Most businesses of all sizes are facing tough economic conditions. This puts added pressure on short-term brokers who have to ensure that their clients remain sufficiently covered while being vigilant regarding cost-cutting on risk management and increased fraudulent claims. In addition, there seems to be upward pressure on premiums on all fronts.
During 2007/8, we saw a remarkable growth-curve for SME business. Capital was readily accessible and everyone was expanding and/or upgrading infrastructure and equipment. The result was a high demand for risk protection. Generally, the cost of risk was on a steady decline, because of a number of factors but particularly due to the competitive forces within the Commercial Insurance market and the positive results achieved by most Insurers.
Most, if not all, businesses have been affected by the economic down-turn which has had a marked effect on the demand for insurance; coupled with an unprecedented spate of significant fire losses and a generally poor loss-trend, the challenges have shifted for the underwriters over the last year. There is an increased pressure to correct rates to more sustainable levels and to underwrite risks more cautiously.
Being sensible business people, clients are being more cautious with their cash-flow and are consequently reviewing all their expense items, delaying orders for capital items and/or expansion projects, all which reduce the demand for insurance.
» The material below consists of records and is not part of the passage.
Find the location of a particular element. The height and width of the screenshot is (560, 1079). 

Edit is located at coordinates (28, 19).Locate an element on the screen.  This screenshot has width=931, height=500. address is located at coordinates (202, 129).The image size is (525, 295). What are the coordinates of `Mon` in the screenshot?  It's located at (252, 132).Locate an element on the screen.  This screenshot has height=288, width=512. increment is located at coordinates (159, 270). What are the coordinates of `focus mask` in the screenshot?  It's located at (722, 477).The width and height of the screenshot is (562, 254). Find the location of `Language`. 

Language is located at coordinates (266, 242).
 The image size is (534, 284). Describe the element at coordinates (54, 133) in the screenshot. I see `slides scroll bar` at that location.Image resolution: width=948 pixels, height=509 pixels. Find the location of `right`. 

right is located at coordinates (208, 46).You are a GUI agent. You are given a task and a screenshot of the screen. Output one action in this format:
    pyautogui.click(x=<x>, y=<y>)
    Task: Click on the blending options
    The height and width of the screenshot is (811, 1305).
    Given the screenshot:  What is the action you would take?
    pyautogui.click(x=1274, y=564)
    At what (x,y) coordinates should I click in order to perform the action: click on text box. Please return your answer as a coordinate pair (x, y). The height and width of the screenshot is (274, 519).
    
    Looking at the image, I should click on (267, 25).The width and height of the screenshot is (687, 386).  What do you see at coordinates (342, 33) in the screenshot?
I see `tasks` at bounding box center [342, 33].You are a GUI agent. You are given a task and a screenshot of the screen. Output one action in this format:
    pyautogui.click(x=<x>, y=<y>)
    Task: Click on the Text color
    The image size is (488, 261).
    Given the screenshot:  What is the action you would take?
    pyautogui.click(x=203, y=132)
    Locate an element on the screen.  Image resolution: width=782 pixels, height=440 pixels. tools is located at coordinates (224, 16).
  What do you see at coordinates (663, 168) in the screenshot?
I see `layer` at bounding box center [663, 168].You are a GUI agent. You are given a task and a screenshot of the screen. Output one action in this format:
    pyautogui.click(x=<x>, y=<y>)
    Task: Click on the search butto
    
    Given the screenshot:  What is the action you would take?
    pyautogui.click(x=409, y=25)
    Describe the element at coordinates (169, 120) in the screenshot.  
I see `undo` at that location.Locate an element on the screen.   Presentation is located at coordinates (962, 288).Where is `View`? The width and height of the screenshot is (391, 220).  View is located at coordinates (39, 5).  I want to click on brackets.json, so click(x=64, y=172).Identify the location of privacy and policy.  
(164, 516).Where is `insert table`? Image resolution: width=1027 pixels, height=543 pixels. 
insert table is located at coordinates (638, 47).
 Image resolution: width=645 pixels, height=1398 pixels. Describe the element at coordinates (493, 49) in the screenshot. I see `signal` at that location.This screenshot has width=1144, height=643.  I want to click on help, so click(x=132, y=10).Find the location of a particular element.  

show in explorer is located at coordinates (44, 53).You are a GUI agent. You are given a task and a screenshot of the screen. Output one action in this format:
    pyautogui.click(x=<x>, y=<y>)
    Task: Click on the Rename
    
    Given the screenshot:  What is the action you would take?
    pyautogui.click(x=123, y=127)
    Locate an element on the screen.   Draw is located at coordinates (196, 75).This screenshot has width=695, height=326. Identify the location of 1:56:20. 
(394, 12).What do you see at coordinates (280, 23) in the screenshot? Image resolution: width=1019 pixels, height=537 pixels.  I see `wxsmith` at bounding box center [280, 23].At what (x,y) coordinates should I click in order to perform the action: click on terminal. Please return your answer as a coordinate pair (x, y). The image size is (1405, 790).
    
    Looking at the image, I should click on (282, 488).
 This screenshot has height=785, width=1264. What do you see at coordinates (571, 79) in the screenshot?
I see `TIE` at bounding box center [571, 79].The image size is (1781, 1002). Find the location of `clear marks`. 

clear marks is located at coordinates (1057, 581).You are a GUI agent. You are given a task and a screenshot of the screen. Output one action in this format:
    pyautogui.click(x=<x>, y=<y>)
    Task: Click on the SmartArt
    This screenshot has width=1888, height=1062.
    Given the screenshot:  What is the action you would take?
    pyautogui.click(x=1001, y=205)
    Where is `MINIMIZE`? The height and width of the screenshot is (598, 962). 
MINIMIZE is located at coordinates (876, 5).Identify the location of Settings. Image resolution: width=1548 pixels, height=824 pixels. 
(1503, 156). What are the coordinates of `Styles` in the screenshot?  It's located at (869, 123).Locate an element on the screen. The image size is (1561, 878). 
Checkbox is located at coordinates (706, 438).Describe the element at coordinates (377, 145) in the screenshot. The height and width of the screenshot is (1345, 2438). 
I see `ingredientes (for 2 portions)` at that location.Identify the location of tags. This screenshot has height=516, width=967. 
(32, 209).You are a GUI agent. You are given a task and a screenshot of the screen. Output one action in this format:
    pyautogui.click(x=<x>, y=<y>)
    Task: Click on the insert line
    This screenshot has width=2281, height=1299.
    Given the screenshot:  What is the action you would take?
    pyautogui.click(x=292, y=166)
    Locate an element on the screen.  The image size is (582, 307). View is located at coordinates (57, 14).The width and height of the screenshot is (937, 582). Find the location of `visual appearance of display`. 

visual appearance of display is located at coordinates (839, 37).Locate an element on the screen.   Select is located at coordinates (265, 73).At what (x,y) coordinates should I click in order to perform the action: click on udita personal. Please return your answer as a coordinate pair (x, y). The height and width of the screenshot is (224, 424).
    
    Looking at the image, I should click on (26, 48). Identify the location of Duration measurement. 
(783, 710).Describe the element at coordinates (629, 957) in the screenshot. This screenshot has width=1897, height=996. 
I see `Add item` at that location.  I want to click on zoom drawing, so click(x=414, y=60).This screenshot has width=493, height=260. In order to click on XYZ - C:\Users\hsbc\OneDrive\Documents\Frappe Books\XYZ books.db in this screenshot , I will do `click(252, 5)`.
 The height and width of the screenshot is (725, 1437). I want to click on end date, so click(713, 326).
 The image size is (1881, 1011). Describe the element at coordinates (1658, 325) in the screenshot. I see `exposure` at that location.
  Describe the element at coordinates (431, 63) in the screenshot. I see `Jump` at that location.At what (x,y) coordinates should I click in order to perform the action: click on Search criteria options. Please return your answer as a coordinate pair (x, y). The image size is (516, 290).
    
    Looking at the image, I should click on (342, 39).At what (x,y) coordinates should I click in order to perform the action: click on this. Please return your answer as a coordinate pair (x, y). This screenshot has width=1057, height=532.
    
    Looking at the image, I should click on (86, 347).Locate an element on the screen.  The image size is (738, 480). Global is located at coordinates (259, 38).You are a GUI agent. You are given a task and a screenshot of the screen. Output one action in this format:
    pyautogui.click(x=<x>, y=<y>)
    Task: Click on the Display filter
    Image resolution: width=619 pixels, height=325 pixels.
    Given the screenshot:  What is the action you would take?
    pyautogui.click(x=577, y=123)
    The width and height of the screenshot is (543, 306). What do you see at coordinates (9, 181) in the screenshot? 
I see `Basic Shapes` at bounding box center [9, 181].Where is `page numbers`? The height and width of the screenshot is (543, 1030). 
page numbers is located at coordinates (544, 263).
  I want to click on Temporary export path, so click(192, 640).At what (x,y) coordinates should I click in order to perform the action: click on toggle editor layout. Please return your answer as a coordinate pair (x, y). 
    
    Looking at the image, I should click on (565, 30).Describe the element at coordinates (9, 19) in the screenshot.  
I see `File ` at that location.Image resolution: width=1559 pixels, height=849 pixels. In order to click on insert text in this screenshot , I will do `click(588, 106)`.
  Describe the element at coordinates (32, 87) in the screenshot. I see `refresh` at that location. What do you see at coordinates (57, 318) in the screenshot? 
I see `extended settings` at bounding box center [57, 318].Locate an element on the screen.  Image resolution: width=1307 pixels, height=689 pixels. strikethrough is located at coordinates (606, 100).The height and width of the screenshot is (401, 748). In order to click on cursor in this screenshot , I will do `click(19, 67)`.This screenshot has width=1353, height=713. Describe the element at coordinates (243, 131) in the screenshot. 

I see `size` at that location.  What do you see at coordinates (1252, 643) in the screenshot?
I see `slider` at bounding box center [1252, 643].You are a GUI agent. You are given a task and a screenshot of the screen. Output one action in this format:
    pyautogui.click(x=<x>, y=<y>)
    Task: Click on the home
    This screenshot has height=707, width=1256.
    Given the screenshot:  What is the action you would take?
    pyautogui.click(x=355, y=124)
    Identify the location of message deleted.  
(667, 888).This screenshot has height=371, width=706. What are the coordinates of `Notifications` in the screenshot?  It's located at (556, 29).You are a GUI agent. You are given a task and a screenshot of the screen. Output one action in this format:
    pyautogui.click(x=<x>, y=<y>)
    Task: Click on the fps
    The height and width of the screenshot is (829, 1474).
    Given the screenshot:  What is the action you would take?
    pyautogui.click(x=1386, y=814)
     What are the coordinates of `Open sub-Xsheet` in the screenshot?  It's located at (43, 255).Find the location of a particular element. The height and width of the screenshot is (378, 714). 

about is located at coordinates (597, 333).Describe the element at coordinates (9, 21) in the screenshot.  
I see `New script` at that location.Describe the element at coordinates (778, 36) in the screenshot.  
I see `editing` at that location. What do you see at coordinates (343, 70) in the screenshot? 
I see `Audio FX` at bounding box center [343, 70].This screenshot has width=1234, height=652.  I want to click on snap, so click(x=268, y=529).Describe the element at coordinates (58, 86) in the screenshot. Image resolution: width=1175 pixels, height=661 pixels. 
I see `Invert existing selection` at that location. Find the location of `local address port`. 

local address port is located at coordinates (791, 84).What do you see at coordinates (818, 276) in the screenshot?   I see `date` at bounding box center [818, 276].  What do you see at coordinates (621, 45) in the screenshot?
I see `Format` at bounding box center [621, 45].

This is where a broker can play a significant role.
Reducing the overall cost of risk without affecting or risking the long-term sustainability of a client’s business is the objective. Reducing insurance premium for the sake of an expense saving could be the cause of severe under-insurance and might result in the cancellation of necessary cover. With the appropriate advice, a client can re-consider the need for high-frequency, low-severity claim covers such as money or business all-risk covers.
Structuring a portfolio in such a way that clients enjoy the benefit of insurance where they mostly need it is a skill provided by a qualified and experienced broker. Through continued discussion and an understanding of the clients’ business objectives, processes and appetite for risk, the broker can use his/her experience and know-how to negotiate the best possible solution for clients.
With underwriters being under continued pressure to grow premium, it is even more important that the broker spends more time explaining clients’ risks to the insurers and devising the rationale for suggested programmes. It is also important that in these times, brokers support the underwriters in making the solution sustainable for both the client and the insurer.
Brokers can also bring their risk management skills to bear on accounts where clients elect to carry and manage a high portion of their own risks. In this way, clients can at least be assured they have taken the necessary precautions and are making informed decisions as opposed to purely cost-driven ones. If nothing else, this will demonstrate to any stake-holder that the client has acted prudently.